Special Characters in logs - how to escape them in logstash grok pattern

shovik · August 7, 2015, 6:22am

Hi,

I am trying to analyse a log in logstash,
here is one line from the log..

11.111.111.111 - - [13/Feb/2015:06:59:59 -0500] "POST /myrequestURI HTTP/1.1" 200 780

the grok expression that i have written is:

%{IPV4:ip} - - [%{MONTHDAY:monthday}/%{MONTH:month}/%{YEAR:year}:%{TIME} %{BASE10NUM:offset}] "%{WORD:method} %{GREEDYDATA:request} %{URIPROTO:protocol}/%{BASE10NUM:version}" %{BASE10NUM:respCode} %{BASE10NUM:respTime}

Here are my queries,

While i give the grok pattern in logstash, logstash throws an exception for the "[" and quotes present in the expression.
How to escape such special characters in logstash config while specifying the grok expression.
For the given date format in the log, is my grok pattern correct or there is anyother pattern which can take care of this.

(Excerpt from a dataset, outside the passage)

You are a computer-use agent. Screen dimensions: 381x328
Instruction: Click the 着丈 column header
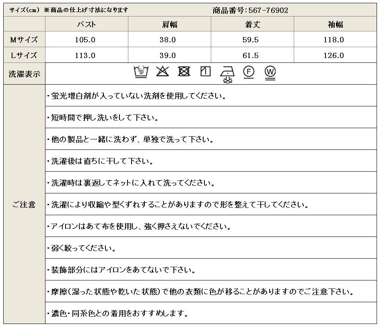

magnusbaeck · August 7, 2015, 6:39am

This looks like a standard Apache Common log so you should be able to just use the COMMONAPACHELOG grok pattern and be done with it. But to answer your questions:

Use backslashes for escaping. To avoid having to escape the double quotes you can use the fact that Logstash allows both single and double quotes for strings, so you can make your regular expression single quoted. (
See the definition of the COMMONAPACHELOG pattern.

shovik · August 7, 2015, 6:56am

thanks magnus, that helped a tonne.

but to my question, I did escaped the [ symbol with \ but there was an error from logstash.

magnusbaeck · August 7, 2015, 7:07am

It would help it you showed us the exact configuration you tried and the error you got.